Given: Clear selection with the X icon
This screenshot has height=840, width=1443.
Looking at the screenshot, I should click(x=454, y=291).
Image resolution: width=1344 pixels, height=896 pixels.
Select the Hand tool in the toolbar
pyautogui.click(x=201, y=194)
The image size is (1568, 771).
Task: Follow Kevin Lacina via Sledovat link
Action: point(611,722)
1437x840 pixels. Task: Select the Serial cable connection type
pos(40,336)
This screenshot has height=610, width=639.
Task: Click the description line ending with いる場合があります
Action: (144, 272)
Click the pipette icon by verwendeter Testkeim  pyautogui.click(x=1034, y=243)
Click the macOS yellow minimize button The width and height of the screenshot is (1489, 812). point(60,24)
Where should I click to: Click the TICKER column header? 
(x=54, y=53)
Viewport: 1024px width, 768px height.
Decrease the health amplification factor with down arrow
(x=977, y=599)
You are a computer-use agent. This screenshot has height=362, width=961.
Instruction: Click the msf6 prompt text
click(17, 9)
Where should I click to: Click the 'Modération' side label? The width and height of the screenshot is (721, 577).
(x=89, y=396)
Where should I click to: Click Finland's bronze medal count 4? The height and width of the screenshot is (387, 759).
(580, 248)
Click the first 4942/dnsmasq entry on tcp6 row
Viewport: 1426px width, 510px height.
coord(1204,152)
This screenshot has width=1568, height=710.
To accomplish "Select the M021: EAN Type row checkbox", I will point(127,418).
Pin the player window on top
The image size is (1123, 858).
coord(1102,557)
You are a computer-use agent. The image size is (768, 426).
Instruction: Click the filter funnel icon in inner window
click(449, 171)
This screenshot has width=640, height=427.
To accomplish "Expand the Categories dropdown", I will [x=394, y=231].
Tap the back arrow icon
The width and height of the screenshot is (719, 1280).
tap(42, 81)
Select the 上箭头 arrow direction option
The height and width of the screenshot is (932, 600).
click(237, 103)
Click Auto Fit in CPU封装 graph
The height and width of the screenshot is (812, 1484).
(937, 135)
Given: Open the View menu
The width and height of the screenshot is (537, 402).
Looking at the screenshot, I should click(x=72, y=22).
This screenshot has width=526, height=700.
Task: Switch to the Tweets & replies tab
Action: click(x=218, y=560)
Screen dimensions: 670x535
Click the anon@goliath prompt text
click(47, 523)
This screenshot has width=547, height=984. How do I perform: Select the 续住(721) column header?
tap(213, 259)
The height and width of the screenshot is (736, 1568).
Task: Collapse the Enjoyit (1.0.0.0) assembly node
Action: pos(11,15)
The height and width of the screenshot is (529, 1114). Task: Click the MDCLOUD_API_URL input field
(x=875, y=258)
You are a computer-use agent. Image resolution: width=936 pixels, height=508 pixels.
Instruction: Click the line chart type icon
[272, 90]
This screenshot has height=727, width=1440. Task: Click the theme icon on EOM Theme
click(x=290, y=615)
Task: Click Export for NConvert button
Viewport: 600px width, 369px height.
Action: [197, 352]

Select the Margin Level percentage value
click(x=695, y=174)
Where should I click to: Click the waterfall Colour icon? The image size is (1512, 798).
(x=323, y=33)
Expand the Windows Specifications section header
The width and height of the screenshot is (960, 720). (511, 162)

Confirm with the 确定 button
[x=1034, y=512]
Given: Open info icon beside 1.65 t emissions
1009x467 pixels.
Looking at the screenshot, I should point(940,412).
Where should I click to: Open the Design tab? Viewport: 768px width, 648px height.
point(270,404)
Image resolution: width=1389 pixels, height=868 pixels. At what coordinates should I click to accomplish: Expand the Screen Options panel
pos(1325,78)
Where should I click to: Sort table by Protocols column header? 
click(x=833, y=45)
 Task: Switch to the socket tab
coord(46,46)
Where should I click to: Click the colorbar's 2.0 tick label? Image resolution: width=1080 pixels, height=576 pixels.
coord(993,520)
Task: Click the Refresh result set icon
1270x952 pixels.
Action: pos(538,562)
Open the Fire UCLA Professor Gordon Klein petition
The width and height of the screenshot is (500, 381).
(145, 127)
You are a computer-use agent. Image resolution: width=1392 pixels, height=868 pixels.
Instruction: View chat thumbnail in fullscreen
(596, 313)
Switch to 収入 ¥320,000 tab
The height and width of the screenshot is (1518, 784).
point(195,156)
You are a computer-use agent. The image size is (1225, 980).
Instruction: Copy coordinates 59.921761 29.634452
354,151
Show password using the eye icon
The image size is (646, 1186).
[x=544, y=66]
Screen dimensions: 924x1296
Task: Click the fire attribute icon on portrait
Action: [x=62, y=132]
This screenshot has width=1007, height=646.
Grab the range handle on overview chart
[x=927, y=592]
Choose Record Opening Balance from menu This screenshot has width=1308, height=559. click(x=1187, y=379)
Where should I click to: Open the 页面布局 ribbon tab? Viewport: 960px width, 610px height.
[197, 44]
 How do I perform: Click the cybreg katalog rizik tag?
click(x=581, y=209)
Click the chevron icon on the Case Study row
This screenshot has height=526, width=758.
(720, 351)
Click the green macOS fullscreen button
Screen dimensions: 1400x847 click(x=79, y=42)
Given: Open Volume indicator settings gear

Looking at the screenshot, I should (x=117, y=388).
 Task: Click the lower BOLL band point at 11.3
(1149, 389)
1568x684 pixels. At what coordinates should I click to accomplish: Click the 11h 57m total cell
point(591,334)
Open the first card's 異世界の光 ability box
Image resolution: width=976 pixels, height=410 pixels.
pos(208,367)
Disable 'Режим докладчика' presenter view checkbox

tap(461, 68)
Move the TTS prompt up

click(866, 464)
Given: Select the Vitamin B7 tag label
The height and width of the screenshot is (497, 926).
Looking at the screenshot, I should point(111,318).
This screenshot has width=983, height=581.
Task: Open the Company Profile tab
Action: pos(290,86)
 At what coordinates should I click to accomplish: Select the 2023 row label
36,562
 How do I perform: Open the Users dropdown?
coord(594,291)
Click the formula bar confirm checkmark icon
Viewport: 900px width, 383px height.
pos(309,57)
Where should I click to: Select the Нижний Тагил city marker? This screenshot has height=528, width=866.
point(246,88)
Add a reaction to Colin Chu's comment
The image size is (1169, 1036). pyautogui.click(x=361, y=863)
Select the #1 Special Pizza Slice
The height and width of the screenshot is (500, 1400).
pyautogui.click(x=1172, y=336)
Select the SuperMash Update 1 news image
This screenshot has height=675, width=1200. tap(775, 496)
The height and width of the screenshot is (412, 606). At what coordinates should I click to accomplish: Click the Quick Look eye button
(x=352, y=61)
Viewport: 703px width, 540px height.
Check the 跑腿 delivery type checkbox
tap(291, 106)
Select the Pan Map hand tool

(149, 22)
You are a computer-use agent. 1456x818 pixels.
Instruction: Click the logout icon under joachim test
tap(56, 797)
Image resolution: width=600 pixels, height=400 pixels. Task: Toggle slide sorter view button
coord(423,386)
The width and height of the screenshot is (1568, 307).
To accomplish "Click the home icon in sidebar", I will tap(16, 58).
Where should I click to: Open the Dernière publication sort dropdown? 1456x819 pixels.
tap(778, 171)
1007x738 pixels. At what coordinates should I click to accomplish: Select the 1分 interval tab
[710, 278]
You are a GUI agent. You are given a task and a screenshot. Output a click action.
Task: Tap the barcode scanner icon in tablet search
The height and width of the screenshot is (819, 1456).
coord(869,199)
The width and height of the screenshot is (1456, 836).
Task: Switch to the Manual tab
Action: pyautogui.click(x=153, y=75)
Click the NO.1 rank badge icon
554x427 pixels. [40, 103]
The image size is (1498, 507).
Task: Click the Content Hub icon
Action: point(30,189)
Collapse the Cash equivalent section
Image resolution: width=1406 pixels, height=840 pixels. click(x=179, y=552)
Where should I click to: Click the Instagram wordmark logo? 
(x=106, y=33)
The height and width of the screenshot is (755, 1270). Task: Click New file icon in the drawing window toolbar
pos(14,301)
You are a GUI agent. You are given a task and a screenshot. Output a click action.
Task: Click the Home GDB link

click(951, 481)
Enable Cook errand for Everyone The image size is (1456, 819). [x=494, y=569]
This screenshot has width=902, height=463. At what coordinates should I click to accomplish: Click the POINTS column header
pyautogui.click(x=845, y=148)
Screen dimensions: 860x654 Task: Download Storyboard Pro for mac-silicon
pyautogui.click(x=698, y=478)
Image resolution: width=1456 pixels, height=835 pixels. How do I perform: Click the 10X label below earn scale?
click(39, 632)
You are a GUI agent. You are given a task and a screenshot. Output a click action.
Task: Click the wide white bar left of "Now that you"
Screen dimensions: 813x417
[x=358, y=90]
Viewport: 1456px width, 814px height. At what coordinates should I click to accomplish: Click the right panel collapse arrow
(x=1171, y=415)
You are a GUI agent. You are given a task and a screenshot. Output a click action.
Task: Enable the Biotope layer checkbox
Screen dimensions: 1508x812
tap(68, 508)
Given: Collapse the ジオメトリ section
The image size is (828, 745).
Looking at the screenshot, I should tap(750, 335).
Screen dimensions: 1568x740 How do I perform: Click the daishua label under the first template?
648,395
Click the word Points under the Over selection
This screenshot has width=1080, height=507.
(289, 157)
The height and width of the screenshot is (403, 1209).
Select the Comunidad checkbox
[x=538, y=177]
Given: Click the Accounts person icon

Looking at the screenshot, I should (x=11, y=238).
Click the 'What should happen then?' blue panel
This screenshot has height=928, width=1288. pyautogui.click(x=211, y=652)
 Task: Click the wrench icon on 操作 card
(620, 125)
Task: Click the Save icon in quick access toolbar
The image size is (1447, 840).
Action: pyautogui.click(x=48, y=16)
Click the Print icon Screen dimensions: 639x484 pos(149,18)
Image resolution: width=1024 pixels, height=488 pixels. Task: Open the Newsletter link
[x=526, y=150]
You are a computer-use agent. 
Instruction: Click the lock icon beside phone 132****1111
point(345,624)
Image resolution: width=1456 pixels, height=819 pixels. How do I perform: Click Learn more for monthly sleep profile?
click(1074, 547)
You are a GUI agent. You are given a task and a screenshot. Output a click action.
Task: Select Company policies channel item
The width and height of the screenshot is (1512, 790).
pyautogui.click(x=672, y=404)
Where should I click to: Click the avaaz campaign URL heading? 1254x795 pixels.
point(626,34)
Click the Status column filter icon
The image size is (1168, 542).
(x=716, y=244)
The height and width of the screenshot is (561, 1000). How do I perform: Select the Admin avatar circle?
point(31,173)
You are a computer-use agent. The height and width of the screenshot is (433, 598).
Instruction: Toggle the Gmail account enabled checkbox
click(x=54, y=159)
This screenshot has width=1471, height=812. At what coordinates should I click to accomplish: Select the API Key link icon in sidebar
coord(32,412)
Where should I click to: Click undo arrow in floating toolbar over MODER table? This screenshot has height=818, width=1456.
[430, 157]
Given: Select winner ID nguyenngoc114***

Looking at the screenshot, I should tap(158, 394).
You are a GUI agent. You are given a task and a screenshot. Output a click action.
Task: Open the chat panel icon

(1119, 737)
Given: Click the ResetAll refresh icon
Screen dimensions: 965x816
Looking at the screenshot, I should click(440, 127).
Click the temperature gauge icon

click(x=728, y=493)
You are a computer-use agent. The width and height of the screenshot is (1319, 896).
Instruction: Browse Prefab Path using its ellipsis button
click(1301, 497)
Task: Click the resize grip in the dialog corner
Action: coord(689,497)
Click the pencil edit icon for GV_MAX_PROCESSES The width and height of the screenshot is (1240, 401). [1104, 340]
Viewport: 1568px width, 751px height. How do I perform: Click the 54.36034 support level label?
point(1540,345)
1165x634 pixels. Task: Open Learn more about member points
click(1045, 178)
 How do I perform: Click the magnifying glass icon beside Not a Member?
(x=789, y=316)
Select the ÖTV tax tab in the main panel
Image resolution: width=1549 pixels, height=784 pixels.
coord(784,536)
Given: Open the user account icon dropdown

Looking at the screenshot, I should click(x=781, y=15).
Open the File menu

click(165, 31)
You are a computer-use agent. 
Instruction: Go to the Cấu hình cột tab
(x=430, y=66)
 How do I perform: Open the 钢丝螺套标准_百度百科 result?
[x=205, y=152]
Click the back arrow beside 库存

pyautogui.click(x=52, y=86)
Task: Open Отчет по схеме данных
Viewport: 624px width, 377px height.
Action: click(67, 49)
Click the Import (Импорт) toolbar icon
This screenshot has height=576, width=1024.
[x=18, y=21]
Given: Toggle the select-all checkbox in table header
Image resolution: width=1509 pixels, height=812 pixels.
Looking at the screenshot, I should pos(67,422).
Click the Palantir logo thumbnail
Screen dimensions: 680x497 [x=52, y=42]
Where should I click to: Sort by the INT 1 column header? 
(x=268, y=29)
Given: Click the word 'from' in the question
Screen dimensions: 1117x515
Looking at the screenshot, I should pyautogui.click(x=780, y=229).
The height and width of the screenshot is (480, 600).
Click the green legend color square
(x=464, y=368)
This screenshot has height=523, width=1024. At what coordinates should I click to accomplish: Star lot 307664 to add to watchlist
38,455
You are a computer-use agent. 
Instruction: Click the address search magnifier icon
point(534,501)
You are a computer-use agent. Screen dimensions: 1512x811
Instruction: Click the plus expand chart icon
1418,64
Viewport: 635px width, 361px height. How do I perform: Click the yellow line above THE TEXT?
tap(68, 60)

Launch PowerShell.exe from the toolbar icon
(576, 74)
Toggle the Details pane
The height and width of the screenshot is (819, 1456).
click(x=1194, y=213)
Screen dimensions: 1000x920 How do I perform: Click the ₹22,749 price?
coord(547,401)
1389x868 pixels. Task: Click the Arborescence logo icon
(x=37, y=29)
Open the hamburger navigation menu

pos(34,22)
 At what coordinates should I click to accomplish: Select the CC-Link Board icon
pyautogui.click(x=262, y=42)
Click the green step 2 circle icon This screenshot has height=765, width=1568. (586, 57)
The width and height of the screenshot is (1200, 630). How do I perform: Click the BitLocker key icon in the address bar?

+ + + + +

Express the lines of the records from the line containing "Select the Margin Level percentage value" through the line containing "The width and height of the screenshot is (960, 720)." as a JSON list of strings, one string per line, with blank lines omitted.

[
  "Select the Margin Level percentage value",
  "click(x=695, y=174)",
  "Where should I click to: Click the waterfall Colour icon? The image size is (1512, 798).",
  "(x=323, y=33)",
  "Expand the Windows Specifications section header",
  "The width and height of the screenshot is (960, 720). (511, 162)"
]